TEXTO DO DOCUMENTO -
Seguindo a trilha de artistas e ativistas que se apropriam de imagens de vídeo-vigilância em seus trabalhos, o grupo de rock indie britânico The Get Out Clause lança um clip no YouTube proclamando que as imagens do video foram capturadas por câmeras de CFTV na cidade de Manchester. O grupo teria tocado em frente as câmeras e depois solicitado as imagens às instâncias de direito (conforme prevê a lei de regulamentação das imagens de CFTV no Reino Unido). No entanto, lamentável, o grupo foi desmentido e sua suposta inventividade contestadora tornou-se um pobre golpe de marketing. Boa parte das imagens do clip tem apenas uma aparência de vídeo-vigilância, mas não são efetivamente capturadas pelos circuitos de CFTV de Manchester. Muito mais interessante seria não declarar a natureza das imagens do clip e deixar ambíguo o seu estatuto, o que, aí sim, poderia ter uma força estética, política e mesmo comercial. Pois o episódio, pela contra-mão, nos põe a pensar no estatuto e no efeito das imagens de videovigilância, as quais, como se sabe, gozam de um poder de evidência e "prova" que nenhuma outra imagem contemporânea reivindica. O exemplo mais patente disso é a aceitação, por parte da justiça em diversos países, dos registros de CFTV como prova (o que há muito não acontece com a fotografia nem o vídeo). Este episódio, sem querer, nos mostra como não há realidade nem verdade (no sentido clássico de adequação representação-coisa) que resista a uma imagem. Mostra, ainda, como o efeito de verdade pretendido pelas imagens de CFTV circulam tanto nos imaginários policial e jornalístico (hoje cada vez mais próximos, ao menos no Brasil) quanto no imaginário artístico, contestatório e comercial. No caso do grupo de rock, as imagens estão a serviço não tanto de uma prova de realidade, mas de um efeito de contra-vigilância e autenticidade roqueira. Poderia ser bom se não se pretendesse verdadeiro. É preciso revisitar as potências do falso sem cair no vão oco do niilismo. A matéria vem do Écrans, via Carnet.

LISTAGEM FORNECIDA -
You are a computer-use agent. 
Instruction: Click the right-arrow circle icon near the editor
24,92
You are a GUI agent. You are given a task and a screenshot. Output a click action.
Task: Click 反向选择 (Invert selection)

REQUISITOS -
Traduza para o inglês, por favor, esta frase do texto do documento: "Boa parte das imagens do clip tem apenas uma aparência de vídeo-vigilância, mas não são efetivamente capturadas pelos circuitos de CFTV de Manchester."

RESPOSTA DO EXERCÍCIO -
A good part of the images in the clip merely have the look of video surveillance, but they are not actually captured by Manchester's CCTV circuits.